Segment Start: PROVIDED MATERIAL

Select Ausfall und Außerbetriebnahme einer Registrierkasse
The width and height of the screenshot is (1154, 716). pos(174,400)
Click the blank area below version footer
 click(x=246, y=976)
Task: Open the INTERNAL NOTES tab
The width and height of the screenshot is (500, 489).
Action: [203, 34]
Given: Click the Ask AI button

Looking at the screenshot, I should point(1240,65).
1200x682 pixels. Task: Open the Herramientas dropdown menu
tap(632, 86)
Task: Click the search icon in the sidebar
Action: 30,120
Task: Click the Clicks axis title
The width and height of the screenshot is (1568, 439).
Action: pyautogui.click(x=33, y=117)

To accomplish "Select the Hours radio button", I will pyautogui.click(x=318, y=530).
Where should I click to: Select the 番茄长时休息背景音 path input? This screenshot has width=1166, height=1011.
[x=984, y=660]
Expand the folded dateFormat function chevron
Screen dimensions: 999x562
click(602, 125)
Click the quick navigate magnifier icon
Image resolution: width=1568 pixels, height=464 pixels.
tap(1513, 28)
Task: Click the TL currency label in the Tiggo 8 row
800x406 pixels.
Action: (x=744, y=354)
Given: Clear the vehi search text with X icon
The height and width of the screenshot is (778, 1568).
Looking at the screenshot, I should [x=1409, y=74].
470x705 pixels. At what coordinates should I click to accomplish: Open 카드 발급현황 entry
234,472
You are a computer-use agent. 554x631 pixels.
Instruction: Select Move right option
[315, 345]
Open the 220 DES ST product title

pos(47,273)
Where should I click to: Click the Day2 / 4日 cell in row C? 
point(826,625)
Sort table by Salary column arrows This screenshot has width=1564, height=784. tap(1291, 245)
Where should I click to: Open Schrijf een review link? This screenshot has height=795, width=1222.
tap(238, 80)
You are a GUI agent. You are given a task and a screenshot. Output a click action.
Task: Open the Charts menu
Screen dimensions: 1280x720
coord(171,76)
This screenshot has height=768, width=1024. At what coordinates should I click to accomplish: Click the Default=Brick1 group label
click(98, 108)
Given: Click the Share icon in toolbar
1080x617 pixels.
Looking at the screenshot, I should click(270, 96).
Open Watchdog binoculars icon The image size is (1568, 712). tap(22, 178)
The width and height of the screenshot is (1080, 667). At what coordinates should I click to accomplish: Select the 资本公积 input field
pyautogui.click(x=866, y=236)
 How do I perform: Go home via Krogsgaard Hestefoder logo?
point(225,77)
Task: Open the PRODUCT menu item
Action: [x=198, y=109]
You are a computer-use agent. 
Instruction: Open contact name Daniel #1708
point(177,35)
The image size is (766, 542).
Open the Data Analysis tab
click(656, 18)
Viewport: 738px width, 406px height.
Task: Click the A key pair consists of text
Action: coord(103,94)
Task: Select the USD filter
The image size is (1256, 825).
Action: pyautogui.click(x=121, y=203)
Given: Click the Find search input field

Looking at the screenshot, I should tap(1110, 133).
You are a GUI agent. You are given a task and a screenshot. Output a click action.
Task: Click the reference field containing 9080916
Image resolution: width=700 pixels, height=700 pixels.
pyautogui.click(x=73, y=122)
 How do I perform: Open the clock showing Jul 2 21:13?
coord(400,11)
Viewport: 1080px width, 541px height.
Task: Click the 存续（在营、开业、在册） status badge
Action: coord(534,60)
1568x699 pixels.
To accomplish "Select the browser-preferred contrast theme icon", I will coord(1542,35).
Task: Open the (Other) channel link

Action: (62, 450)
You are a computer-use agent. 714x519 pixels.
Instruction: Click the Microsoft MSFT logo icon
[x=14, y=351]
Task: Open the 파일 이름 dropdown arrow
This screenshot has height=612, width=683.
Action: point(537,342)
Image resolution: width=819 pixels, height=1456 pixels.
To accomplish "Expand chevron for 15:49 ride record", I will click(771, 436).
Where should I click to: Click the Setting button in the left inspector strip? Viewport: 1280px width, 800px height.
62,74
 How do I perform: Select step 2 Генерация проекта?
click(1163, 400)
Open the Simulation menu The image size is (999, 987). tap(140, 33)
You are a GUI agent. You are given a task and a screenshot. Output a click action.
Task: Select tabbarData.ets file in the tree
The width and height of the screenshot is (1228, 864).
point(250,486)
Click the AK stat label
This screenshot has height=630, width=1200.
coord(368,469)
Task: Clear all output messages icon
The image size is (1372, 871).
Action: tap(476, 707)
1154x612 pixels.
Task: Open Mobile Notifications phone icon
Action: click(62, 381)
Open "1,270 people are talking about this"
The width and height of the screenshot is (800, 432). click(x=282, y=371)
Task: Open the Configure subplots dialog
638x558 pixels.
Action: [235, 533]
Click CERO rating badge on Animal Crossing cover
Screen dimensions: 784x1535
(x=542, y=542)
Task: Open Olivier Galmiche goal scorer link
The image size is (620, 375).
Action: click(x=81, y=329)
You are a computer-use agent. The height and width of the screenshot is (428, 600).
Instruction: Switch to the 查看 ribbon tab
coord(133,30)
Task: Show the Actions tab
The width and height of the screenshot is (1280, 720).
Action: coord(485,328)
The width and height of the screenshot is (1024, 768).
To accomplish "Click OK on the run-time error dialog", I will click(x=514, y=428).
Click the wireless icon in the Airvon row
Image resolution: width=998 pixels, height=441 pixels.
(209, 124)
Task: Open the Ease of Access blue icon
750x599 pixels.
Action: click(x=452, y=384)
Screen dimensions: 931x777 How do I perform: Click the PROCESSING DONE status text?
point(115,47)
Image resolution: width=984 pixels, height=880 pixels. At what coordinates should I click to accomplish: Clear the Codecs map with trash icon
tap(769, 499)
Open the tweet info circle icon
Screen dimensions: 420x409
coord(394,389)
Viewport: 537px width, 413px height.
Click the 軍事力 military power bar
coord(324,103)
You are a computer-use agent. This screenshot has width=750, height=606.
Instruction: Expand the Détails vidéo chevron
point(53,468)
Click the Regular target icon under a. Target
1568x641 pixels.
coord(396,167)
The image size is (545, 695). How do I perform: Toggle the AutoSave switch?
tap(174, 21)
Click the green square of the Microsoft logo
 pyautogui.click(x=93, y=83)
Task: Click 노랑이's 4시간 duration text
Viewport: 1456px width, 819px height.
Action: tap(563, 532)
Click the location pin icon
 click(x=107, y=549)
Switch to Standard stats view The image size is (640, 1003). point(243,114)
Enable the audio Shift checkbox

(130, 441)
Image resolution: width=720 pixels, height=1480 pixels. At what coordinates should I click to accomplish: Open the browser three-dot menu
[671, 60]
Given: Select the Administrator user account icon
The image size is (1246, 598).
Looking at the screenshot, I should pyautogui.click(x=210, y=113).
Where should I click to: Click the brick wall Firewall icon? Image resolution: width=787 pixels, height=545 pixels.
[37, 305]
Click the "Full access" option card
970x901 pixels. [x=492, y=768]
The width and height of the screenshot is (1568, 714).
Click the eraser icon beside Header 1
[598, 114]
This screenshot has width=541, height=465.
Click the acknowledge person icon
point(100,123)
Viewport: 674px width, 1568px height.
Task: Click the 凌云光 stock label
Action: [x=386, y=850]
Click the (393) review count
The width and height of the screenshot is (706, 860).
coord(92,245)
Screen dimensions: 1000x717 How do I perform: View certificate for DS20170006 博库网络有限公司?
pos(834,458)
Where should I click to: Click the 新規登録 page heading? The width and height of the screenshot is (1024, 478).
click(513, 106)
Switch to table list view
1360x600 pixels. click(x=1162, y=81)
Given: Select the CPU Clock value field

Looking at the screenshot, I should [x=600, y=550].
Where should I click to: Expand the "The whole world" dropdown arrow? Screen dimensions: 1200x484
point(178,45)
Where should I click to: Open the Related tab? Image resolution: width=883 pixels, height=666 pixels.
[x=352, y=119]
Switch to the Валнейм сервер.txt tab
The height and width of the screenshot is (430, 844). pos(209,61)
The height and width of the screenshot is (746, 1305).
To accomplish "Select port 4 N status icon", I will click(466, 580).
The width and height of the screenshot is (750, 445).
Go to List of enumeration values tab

Segment End: PROVIDED MATERIAL

> **PROBLEM**:
In the entries above, one line contains "This screenshot has height=612, width=683." and another contains "You are a computer-use agent. The". Reproduce exactly those two lines and the lines between them, nothing else.

> **ANSWER SPACE**:
This screenshot has height=612, width=683.
Action: point(537,342)
Image resolution: width=819 pixels, height=1456 pixels.
To accomplish "Expand chevron for 15:49 ride record", I will click(771, 436).
Where should I click to: Click the Setting button in the left inspector strip? Viewport: 1280px width, 800px height.
62,74
 How do I perform: Select step 2 Генерация проекта?
click(1163, 400)
Open the Simulation menu The image size is (999, 987). tap(140, 33)
You are a GUI agent. You are given a task and a screenshot. Output a click action.
Task: Select tabbarData.ets file in the tree
The width and height of the screenshot is (1228, 864).
point(250,486)
Click the AK stat label
This screenshot has height=630, width=1200.
coord(368,469)
Task: Clear all output messages icon
The image size is (1372, 871).
Action: tap(476, 707)
1154x612 pixels.
Task: Open Mobile Notifications phone icon
Action: click(62, 381)
Open "1,270 people are talking about this"
The width and height of the screenshot is (800, 432). click(x=282, y=371)
Task: Open the Configure subplots dialog
638x558 pixels.
Action: [235, 533]
Click CERO rating badge on Animal Crossing cover
Screen dimensions: 784x1535
(x=542, y=542)
Task: Open Olivier Galmiche goal scorer link
The image size is (620, 375).
Action: click(x=81, y=329)
You are a computer-use agent. The height and width of the screenshot is (428, 600).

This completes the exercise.